Lippincott's Magazine of Popular Literature and Science eBook

This eBook from the Gutenberg Project consists of approximately 276 pages of information about Lippincott's Magazine of Popular Literature and Science.

Lippincott's Magazine of Popular Literature and Science eBook

This eBook from the Gutenberg Project consists of approximately 276 pages of information about Lippincott's Magazine of Popular Literature and Science.

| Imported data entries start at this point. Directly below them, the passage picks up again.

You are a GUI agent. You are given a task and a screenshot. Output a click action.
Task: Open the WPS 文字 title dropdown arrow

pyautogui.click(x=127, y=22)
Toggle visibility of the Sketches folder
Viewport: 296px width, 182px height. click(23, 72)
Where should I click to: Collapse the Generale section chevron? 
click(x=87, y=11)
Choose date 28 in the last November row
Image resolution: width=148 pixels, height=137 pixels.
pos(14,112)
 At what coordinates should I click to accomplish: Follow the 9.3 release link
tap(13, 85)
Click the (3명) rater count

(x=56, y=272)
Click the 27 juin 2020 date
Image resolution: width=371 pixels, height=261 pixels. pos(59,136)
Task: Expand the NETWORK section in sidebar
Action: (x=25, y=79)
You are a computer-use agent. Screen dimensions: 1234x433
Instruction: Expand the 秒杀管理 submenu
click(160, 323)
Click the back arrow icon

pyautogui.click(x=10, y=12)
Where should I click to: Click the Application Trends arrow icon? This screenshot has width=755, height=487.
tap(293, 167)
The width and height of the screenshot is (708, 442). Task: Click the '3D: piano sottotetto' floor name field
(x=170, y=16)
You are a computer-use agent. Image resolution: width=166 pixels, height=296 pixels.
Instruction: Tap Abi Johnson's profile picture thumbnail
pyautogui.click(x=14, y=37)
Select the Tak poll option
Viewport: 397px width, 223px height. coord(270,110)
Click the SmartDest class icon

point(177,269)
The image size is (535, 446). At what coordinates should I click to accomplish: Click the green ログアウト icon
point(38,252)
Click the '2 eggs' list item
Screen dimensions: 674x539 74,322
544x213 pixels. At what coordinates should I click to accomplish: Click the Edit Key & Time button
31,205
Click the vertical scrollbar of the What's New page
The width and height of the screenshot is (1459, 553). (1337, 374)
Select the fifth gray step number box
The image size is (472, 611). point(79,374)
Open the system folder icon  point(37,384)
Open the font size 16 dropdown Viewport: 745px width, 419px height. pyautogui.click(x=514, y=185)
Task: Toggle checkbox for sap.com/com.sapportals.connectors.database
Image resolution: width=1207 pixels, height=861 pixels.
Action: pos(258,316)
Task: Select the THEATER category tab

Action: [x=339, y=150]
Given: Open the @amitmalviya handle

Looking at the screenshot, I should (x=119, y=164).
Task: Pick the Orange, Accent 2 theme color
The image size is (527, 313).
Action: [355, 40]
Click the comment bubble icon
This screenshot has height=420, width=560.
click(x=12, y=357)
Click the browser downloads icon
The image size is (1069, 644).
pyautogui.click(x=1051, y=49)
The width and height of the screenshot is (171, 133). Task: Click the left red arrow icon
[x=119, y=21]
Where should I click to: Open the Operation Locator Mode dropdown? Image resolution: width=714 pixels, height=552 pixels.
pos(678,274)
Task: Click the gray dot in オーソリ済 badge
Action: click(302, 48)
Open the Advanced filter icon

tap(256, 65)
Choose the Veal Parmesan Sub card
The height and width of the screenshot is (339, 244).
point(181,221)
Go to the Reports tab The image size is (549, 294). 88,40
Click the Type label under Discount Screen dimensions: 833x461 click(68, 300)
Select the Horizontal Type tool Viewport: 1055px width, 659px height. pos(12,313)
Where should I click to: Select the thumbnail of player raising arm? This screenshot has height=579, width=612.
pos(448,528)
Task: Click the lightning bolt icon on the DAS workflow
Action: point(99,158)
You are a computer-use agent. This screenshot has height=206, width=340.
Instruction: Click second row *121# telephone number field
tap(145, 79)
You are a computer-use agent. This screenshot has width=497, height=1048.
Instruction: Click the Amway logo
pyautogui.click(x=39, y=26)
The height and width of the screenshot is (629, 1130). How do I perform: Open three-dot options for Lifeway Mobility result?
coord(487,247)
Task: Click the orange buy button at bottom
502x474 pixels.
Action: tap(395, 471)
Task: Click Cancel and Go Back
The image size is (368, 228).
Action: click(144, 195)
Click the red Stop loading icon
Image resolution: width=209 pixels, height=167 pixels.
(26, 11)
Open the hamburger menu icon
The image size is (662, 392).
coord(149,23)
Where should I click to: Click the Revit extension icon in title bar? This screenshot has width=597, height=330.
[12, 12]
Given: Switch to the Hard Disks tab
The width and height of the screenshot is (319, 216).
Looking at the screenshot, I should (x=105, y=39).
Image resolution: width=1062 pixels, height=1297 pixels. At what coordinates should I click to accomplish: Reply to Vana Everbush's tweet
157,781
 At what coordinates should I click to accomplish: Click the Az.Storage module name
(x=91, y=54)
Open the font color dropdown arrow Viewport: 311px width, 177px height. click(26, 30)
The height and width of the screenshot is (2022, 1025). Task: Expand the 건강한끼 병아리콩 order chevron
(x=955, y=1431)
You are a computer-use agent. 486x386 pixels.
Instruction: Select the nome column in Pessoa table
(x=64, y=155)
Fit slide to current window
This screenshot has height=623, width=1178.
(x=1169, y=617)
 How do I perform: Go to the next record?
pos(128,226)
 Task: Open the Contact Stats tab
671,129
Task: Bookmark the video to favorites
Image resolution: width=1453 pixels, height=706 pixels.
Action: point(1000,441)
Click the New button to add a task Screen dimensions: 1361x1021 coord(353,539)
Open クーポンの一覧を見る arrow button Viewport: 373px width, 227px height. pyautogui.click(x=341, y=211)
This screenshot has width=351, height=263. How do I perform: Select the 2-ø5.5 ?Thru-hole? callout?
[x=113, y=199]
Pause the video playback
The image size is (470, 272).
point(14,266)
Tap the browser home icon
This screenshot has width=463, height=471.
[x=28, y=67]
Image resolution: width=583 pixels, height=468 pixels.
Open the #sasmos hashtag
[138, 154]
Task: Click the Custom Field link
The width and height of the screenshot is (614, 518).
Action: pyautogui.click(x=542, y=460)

“Fine arguments, truly!  You shall sleep to-night in Paris, or even at Marly, if you see fit.  I have often heard you argue against railroads—­a fine argument for a geographer to uphold against an engineer!  Now is the instant to bury your prejudice.  Do you see that soft ringlet of smoke off yonder?  It is the message of the locomotive, offering to reconcile your engagements with Grandstone and Hohenfels.  Come, get your ticket!”

[Illustration:  Boursault, the residence of Cliquot.]

And his hand ceased squeezing my shoulder like a pincer to beat it like a mallet.  A rapid sketch of the situation was mapped out in my head.  I could reach Epernay by five o’clock, returning at eight, and, notwithstanding this little lasso flung over the champagne-country, I could resume my promenade and modify in no respect my original plan; and I could say to Hohenfels, “My boy, I have popped a few corks with the widow Cliquot.”

Such was my vision.  The gnomes of the railway, having once got me in their grasp, disposed of me as they liked, and quite unexpectedly.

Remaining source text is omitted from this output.